Getting married in the uk

When you consider the wild winter the UK’s been enduring, it’s little wonder that an increasing number of couples are opting to have their wedding in more temperate climes.

The prospect of saying your vows before a stunning sunset without having to resort to bad-weather backup plans is certainly appealing, and according to recent reports, as many as one in six marriages now take place abroad.

Cyprus, Greece, Las Vegas, Italy, St Lucia, Mauritius and Sri Lanka are among the most popular locations, but it isn’t just the weather which is drawing couples overseas – the hope of cutting costs is also a big motivator.

As wedding consultant Amy Symons observes; ‘There are lots of plus points to getting married abroad. Couples can choose from a wider range of venues, they can enjoy luxurious extras for a fraction of the cost and they can quarter their guest list. When you get married abroad you have a completely legitimate reason for not inviting your great aunt’s first cousin, and a smaller guest list means less expense.’

In the UK the average cost of a wedding has risen to a whopping £18,000, and even those couples who set themselves a much smaller budget can find costs spiralling out of control.

Reasons cited for costs exploding include the pressure to treat guests to an impressive venue and open bar/three course meal and the expectation that the bride and groom should pay for all the outfits in the bridal party.

In fact, aside from the honeymoon, the top five wedding costs include the catering, venue, rings, wedding dress and photographer. The next biggest expenses are the flowers/decorations/wedding cake (which cost almost £800 on average), entertainment (at a cost of £700) and bridesmaids outfits/styling (estimated to set most couples back by almost £600).
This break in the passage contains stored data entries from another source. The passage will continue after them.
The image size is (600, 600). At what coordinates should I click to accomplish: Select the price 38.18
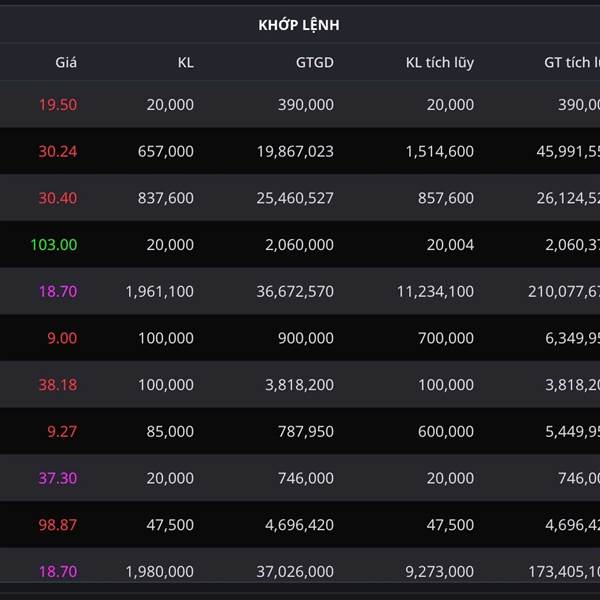(x=58, y=384)
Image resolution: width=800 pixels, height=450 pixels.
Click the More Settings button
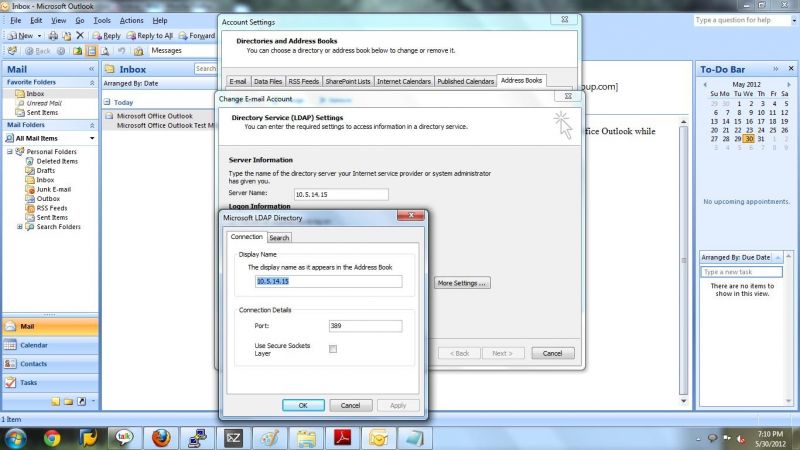(x=462, y=283)
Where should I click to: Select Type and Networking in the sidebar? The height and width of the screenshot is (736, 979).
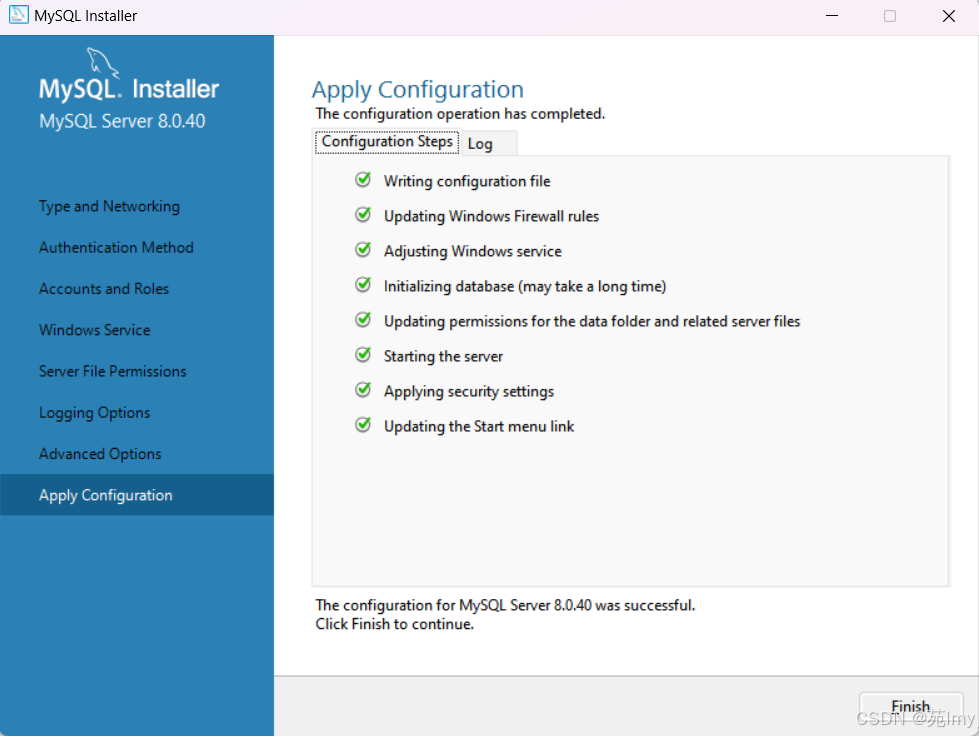coord(108,206)
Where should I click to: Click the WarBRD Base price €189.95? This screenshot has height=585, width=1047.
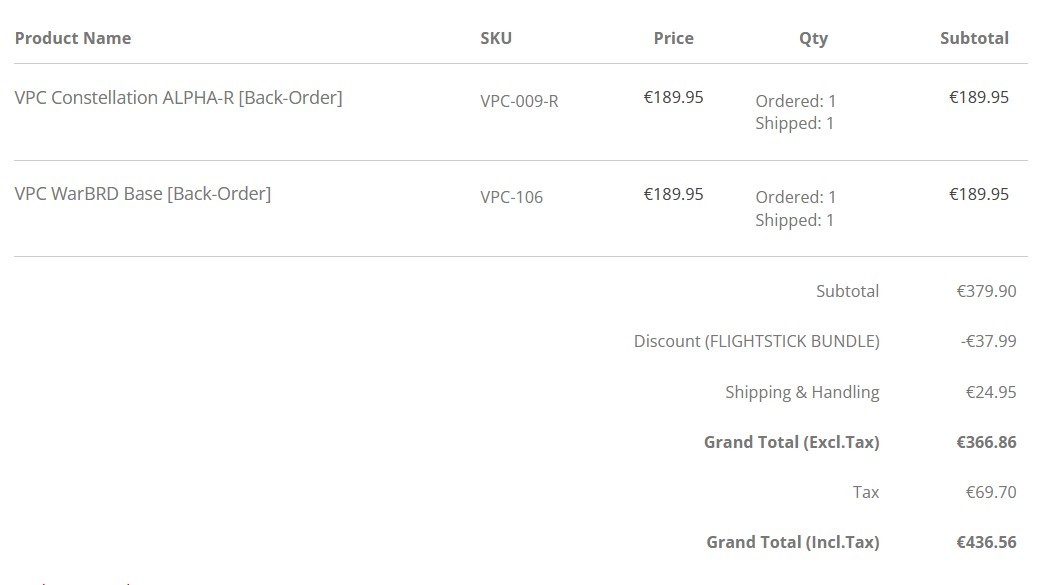point(673,194)
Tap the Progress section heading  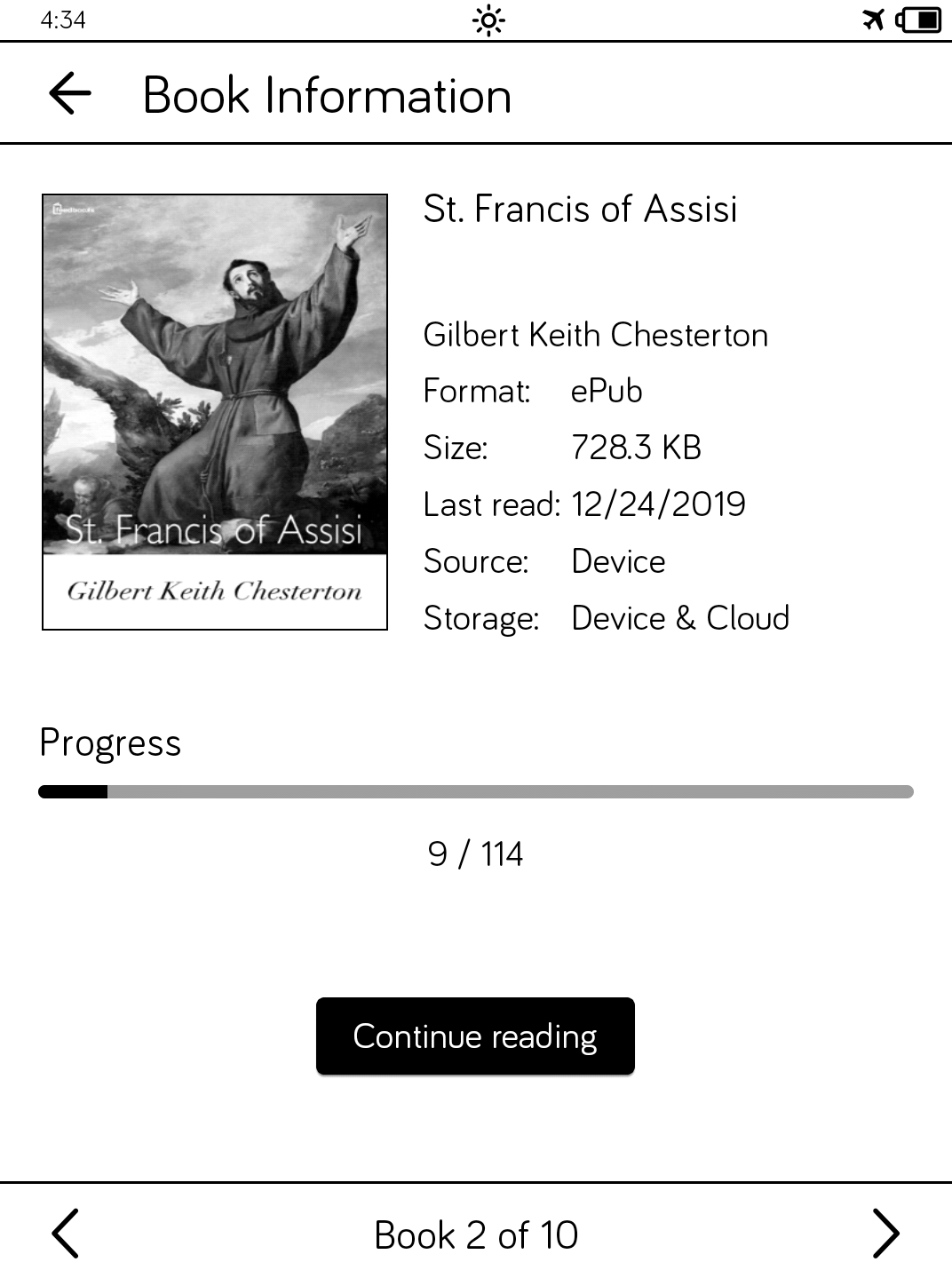point(110,743)
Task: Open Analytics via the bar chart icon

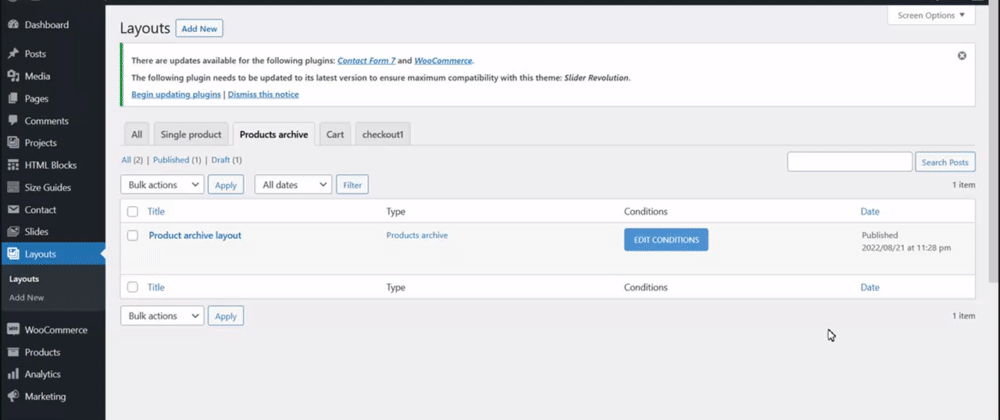Action: click(13, 374)
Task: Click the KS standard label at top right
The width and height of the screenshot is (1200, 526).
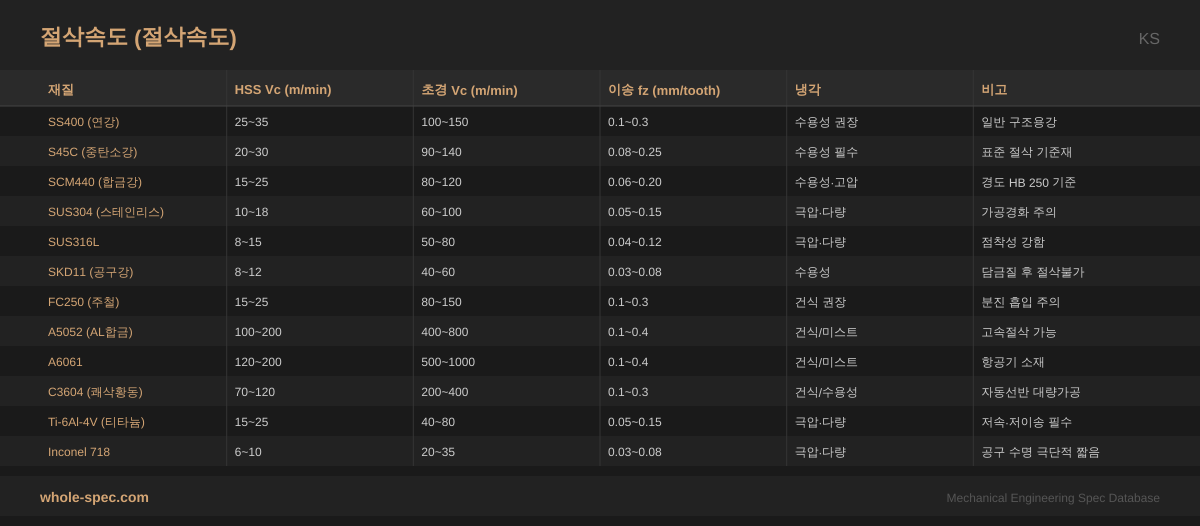Action: tap(1149, 39)

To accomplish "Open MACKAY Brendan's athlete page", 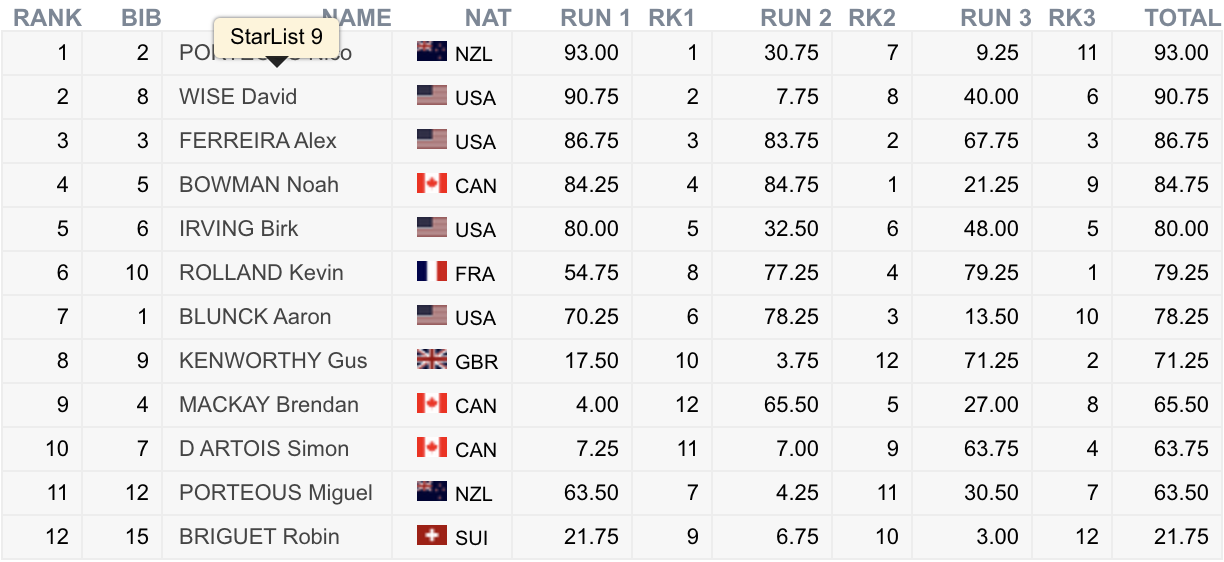I will point(269,404).
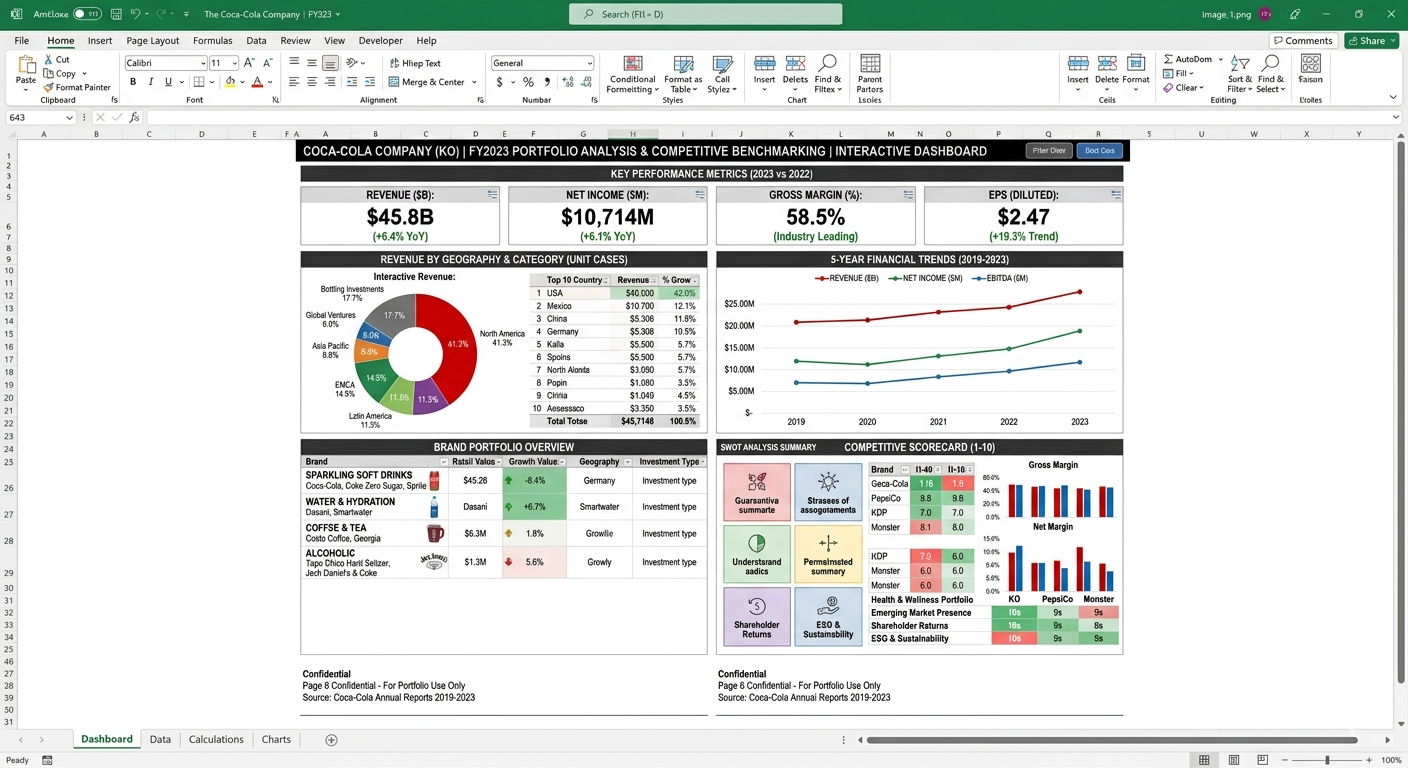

When you take all those factors into account it’s easy to see how wedding bills can spiral out of control.

Consequently, many wedding planners are advising that getting married abroad and tying in your honeymoon with the big day can be a great way of cutting costs and still having your dream wedding.

Most of those who tie the knot abroad use a wedding planner or tour operator to help them with the planning stages. As well as sharing their experience and contacts, they can help with all the legal considerations involved in a foreign wedding and eliminate some of the stress.

Traditional wedding packages can be very reasonably priced, particularly if you’re looking to hold your wedding in a nation with a lower cost of living than the UK, but unusual or specialist weddings are also a budget-friendly option
Our tips for cutting costs when getting married abroad include booking flights and venues far in advance, taking advantage of cheaper/regional produce (thereby slashing your outlay on food and drink), wearing less traditional wedding attire (foregoing suits and gowns for clothing which reflects your location) and being very restrictive with your guest list.

If you’re getting married overseas, thinking about how you’re going to manage your foreign currency transfers can also help you cut costs further.

Most banks add on a transfer fee of between £10 and £40 to every foreign exchange transaction, but reputable currency brokers don’t add on a penny in transfer fees or commission. Couples paying for their wedding in stages can consequently save hundreds of Pounds by using a currency broker to handle their payments.

Currency brokers are also able to secure their clients a better exchange rate than those offered by the banks.

The difference of a few pence per Euro (or US Dollar, or Sri Lankan Rupee etc) might not seem like much, but when you’ve got a wedding to pay for saving £50 on a currency transfer can make planning your dream day that little bit easier.

If you’re planning on beginning your marriage on foreign shores, engaging the services of a currency broker could help you cut costs, save money and make the best day of your life even better.